:: EXERCISE OBJECTIVE ::
Skip every picture while you write out the records below, from the first line through the one that contains "Select the Function key priority radio button", both ends kept.

Dataset entries:

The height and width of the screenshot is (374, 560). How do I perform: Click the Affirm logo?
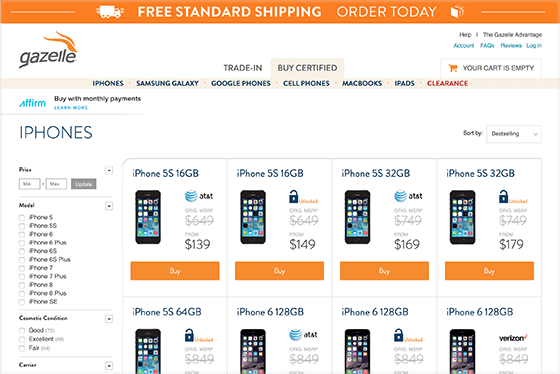click(x=32, y=103)
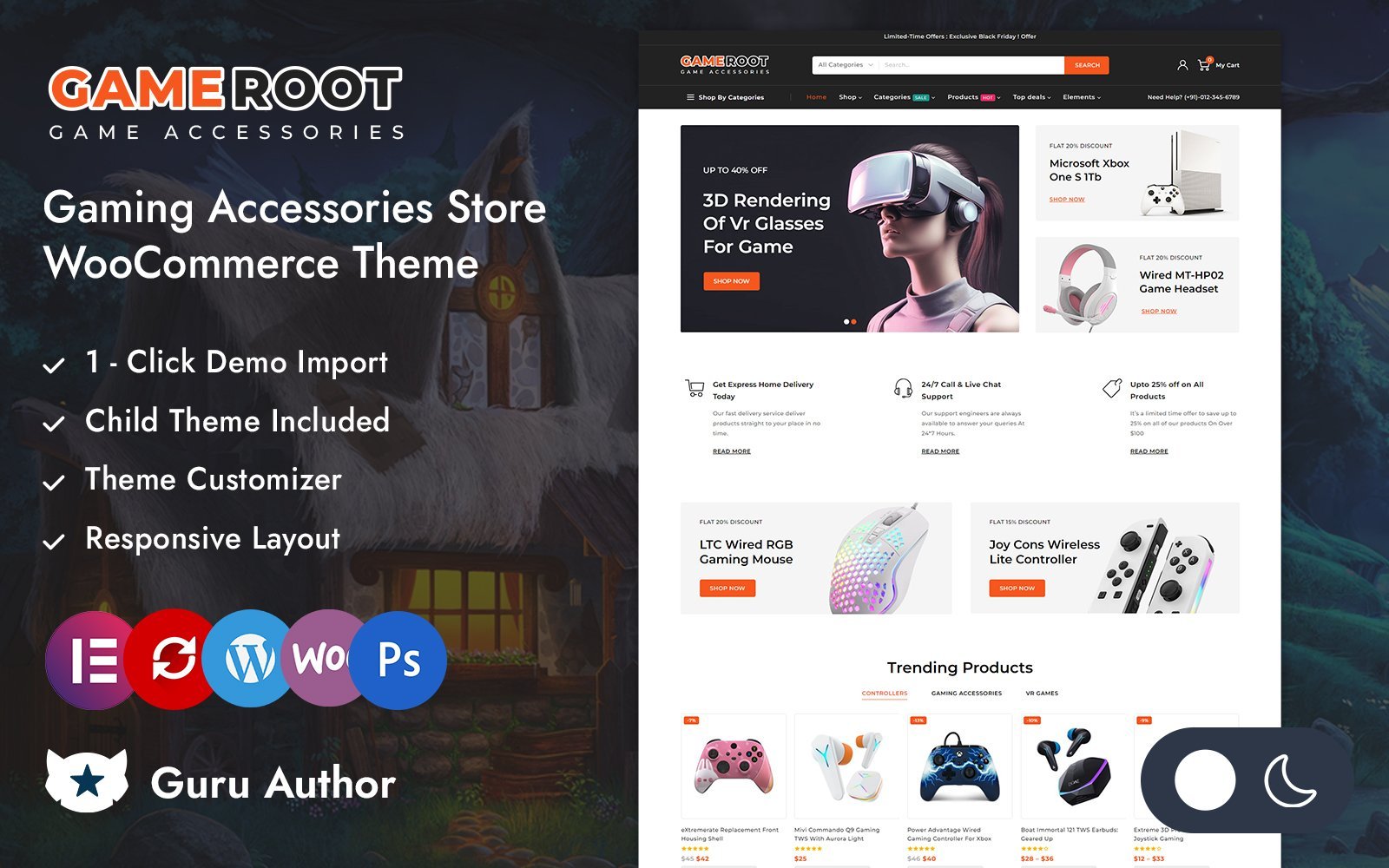Viewport: 1389px width, 868px height.
Task: Select light mode white circle toggle
Action: pyautogui.click(x=1205, y=780)
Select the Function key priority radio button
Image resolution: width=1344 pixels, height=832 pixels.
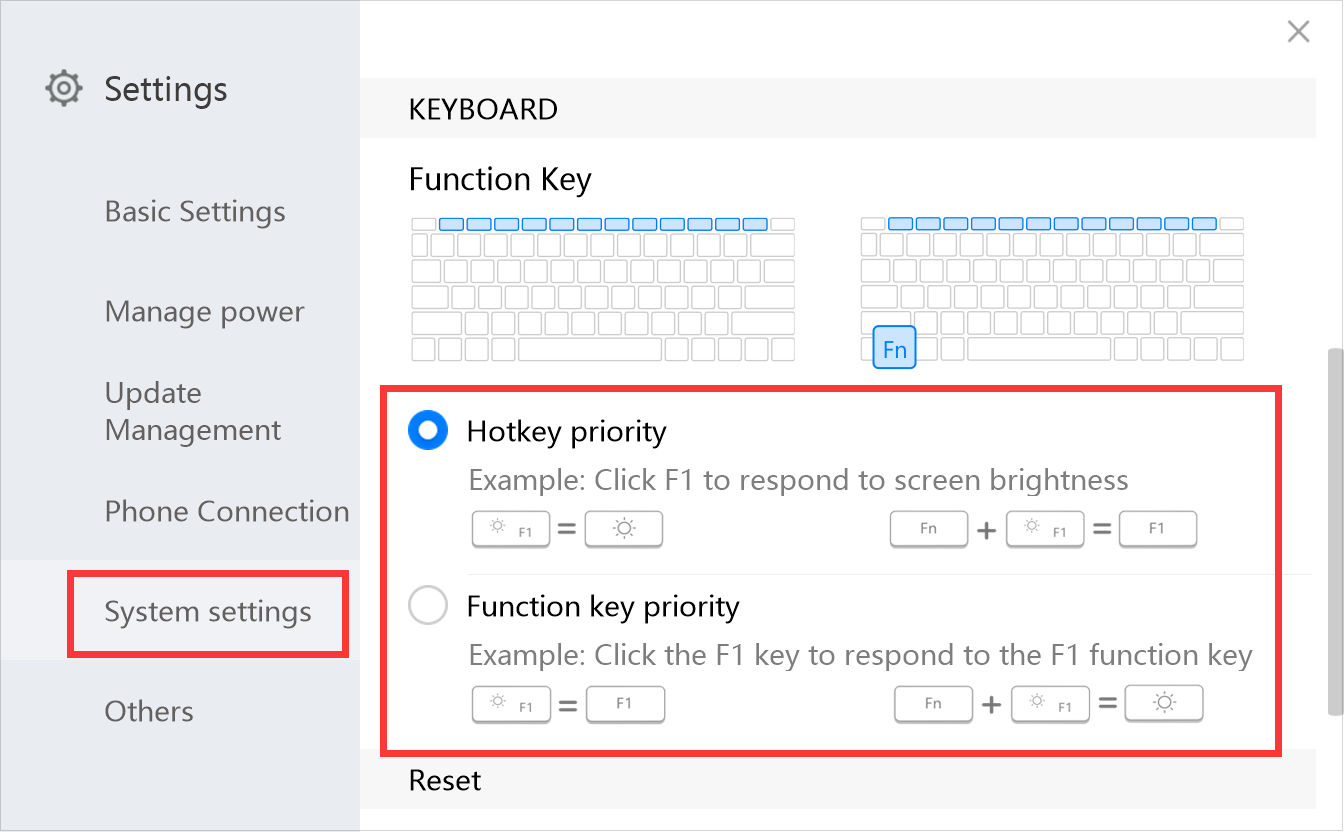pos(428,606)
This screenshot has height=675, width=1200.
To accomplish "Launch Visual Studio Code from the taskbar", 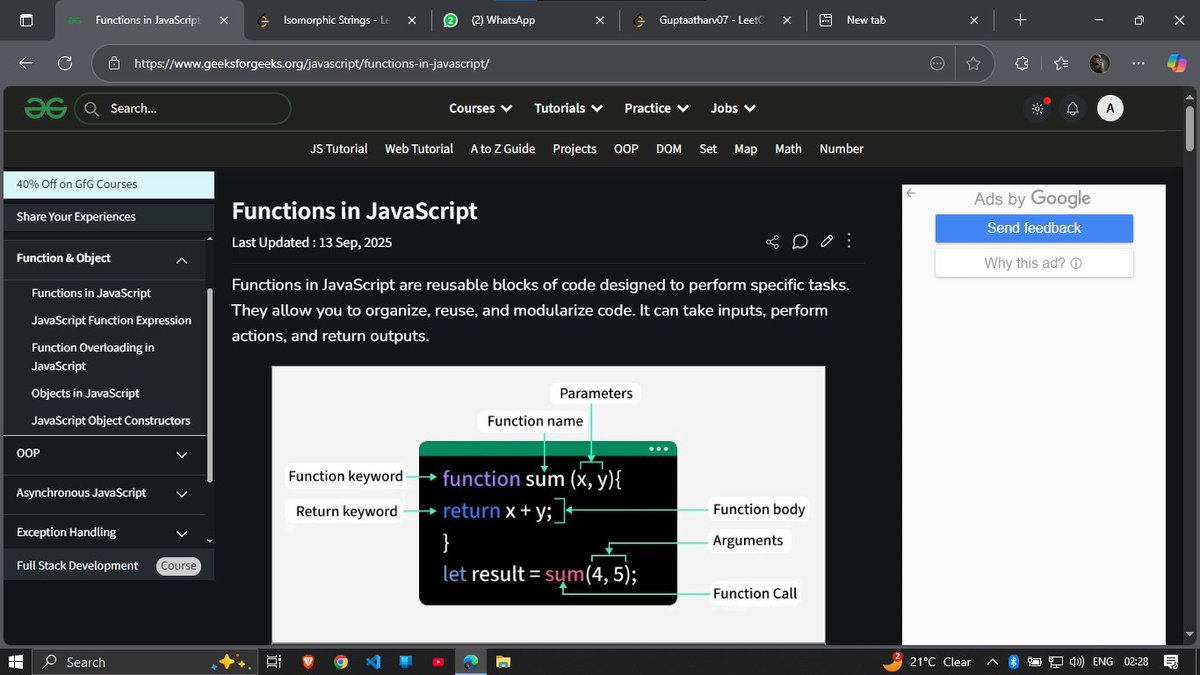I will (x=372, y=661).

:: TASK RESULT ::
The height and width of the screenshot is (374, 560). How do I perform: Click the Affirm logo?
click(x=32, y=103)
Viewport: 1389px width, 868px height.
Task: Select light mode white circle toggle
Action: pyautogui.click(x=1205, y=780)
Select the Function key priority radio button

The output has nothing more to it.